§ REQUIRED TASK
In the records, change "Screen dimensions" to "Screen size", starting at the line that has "Given: Select cell C10 with Molly's earnings" and ending after the line that has "[x=50, y=895]". Return only those lines with that one change and no pictures.

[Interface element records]
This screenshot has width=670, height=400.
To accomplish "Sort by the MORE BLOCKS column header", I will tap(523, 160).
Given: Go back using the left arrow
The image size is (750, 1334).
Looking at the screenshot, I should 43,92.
* * *
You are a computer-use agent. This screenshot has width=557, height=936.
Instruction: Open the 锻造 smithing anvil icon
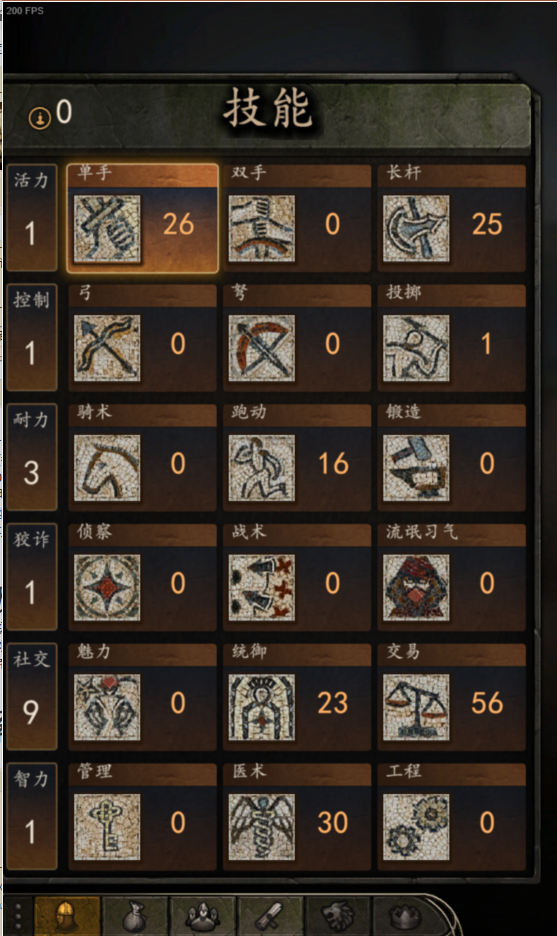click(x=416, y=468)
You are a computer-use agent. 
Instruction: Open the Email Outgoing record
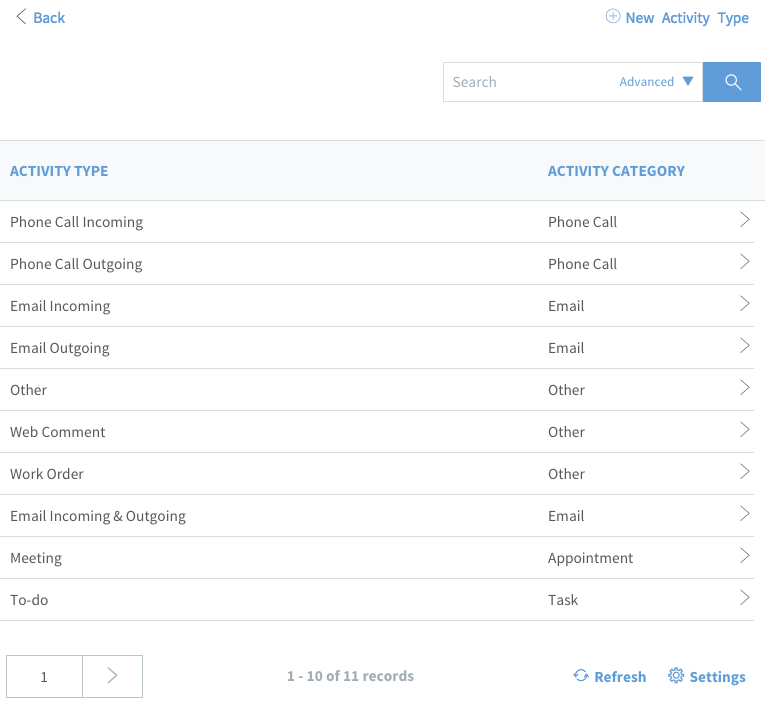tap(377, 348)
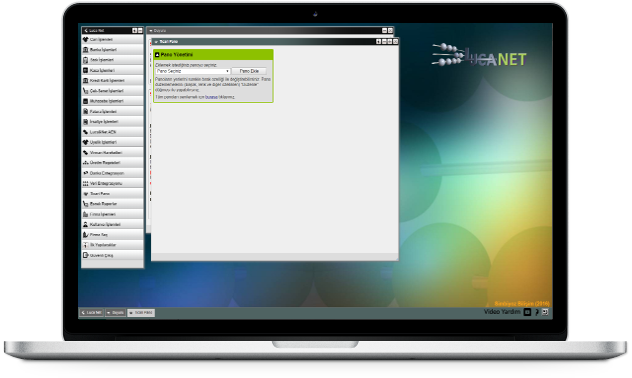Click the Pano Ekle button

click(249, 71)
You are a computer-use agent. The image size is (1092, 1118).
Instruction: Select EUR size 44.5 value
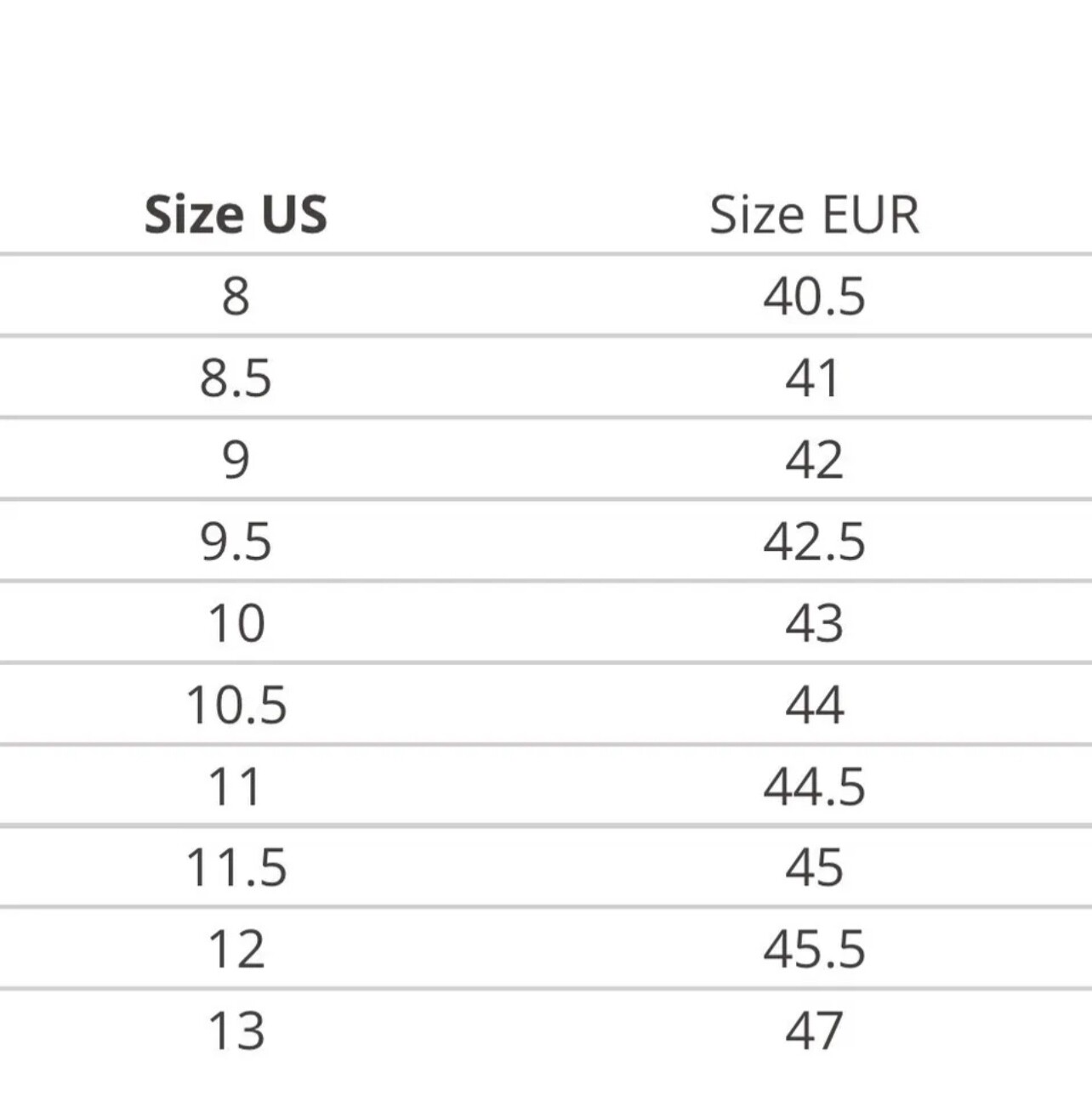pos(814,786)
--
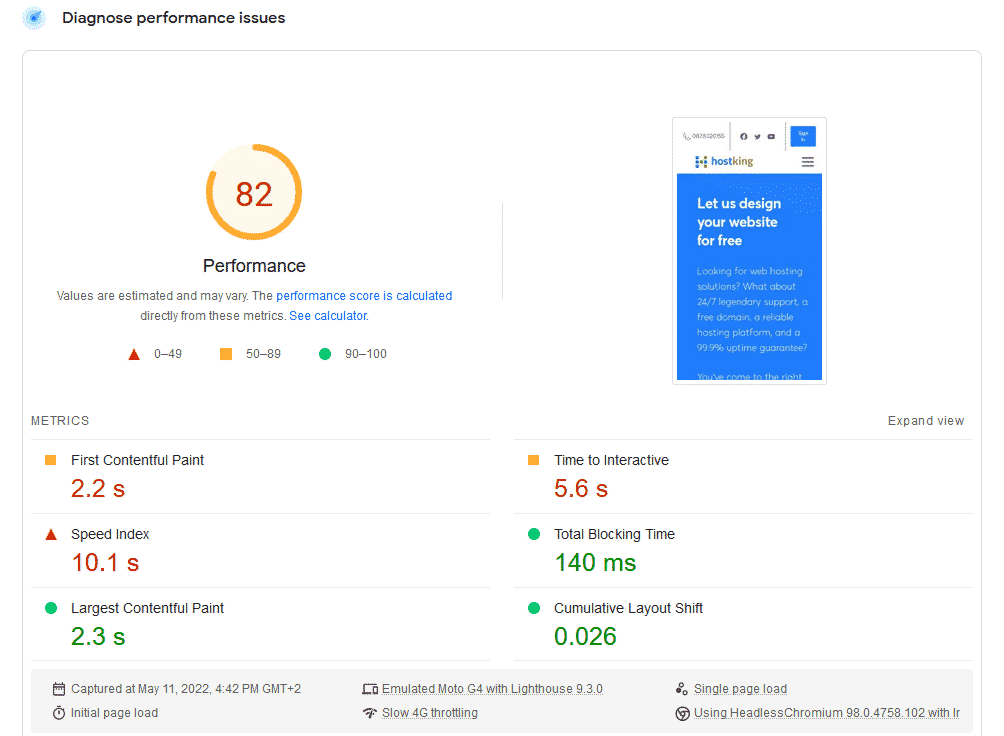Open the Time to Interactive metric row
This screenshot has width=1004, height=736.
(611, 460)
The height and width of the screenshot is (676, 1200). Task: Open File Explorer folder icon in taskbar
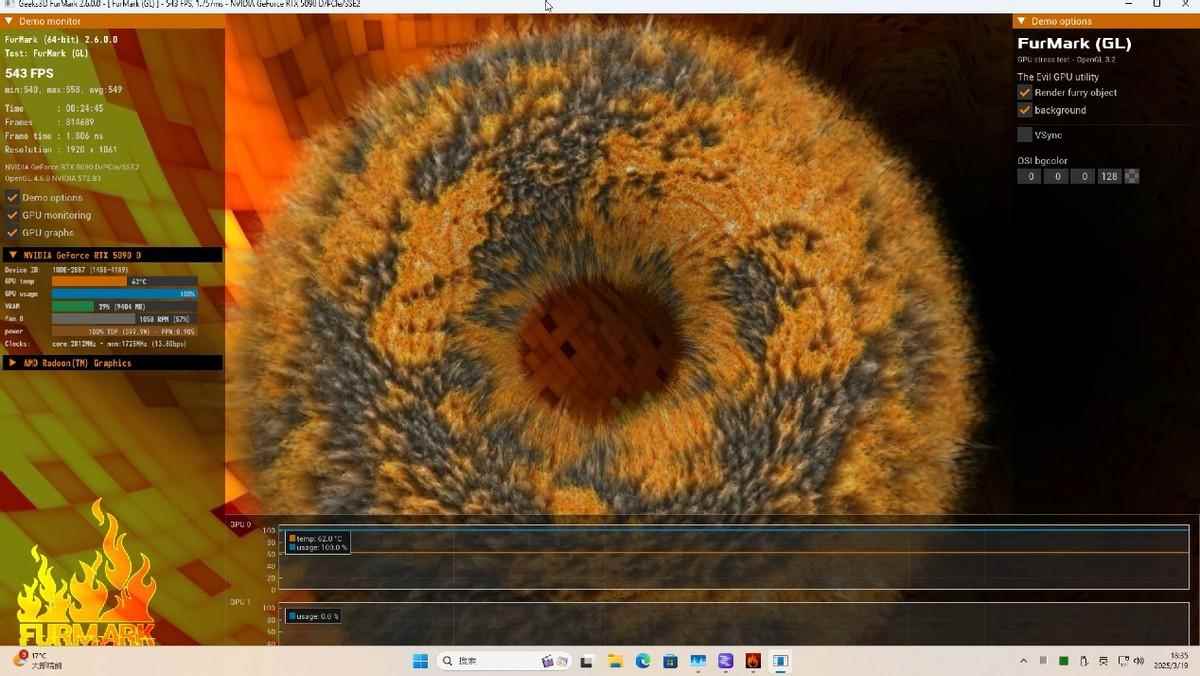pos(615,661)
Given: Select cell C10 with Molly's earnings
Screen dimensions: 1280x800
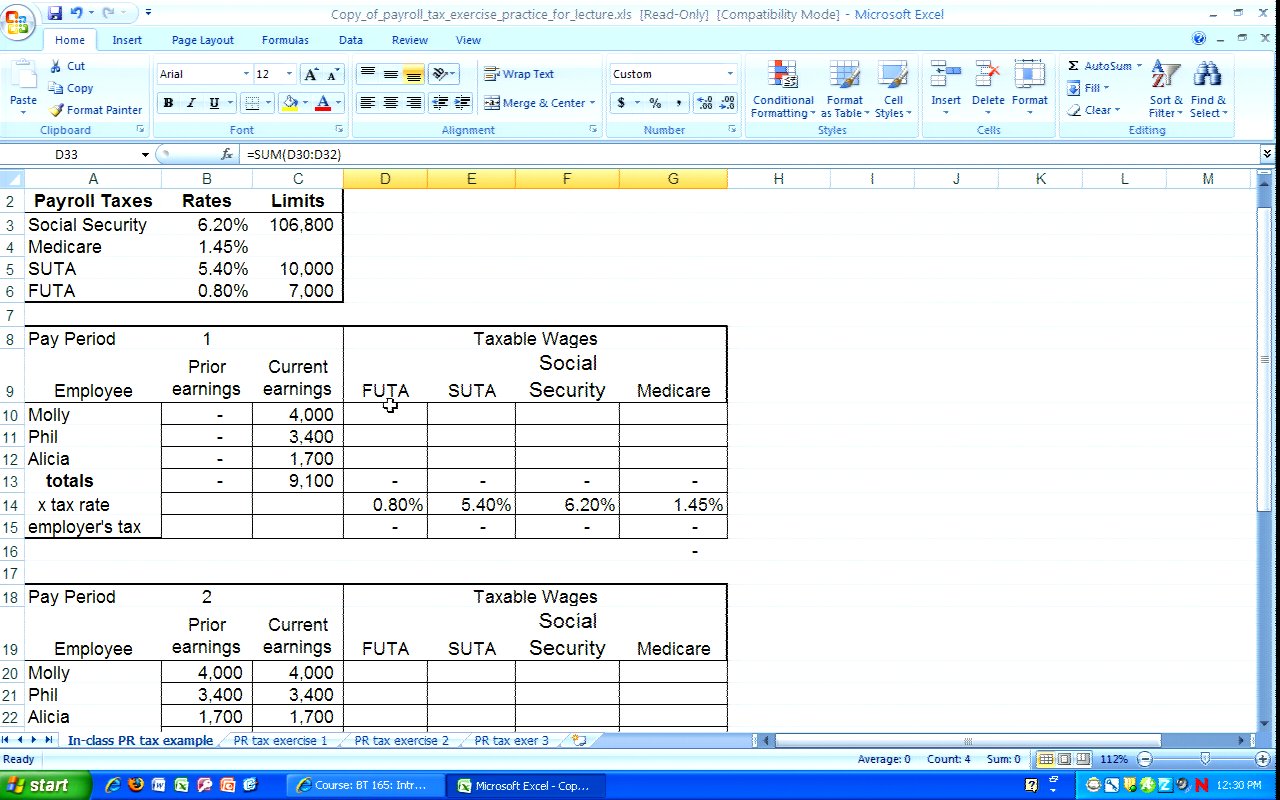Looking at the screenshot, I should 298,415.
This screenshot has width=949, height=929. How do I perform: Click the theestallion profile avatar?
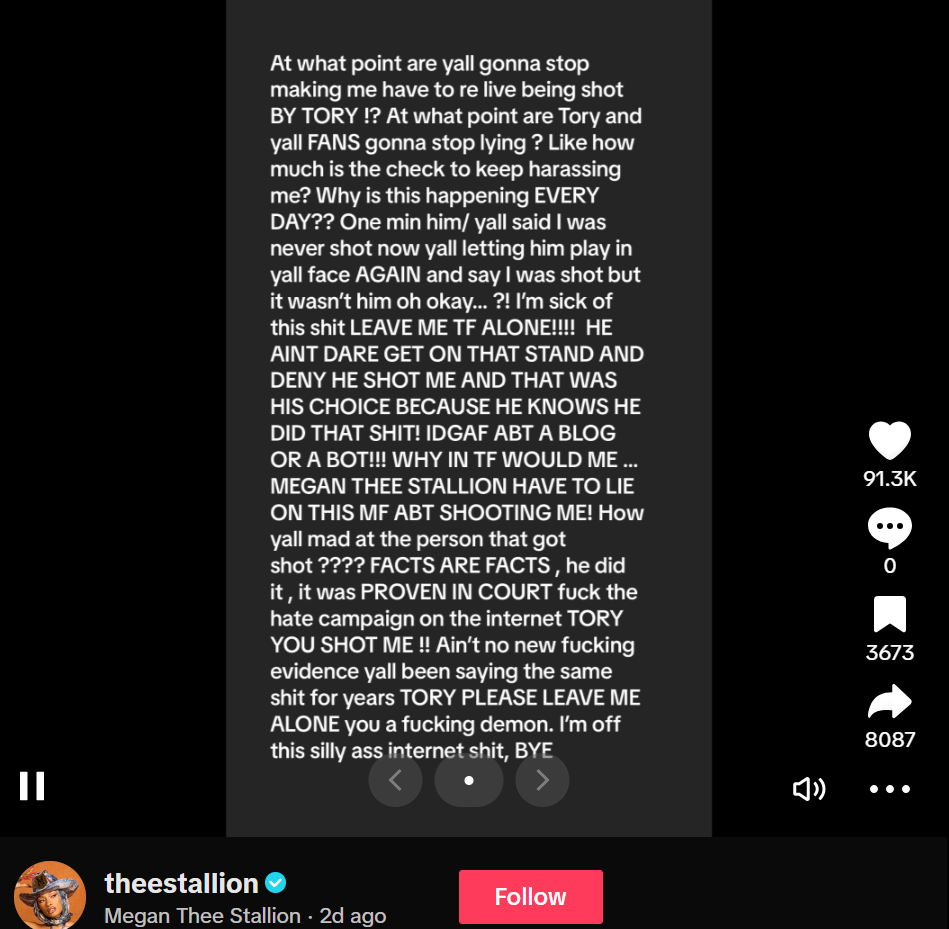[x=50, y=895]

§ ANSWER
Given: Select cell C10 with Molly's earnings
Screen size: 1280x800
Looking at the screenshot, I should 298,415.
This screenshot has width=949, height=929. How do I perform: Click the theestallion profile avatar?
[x=50, y=895]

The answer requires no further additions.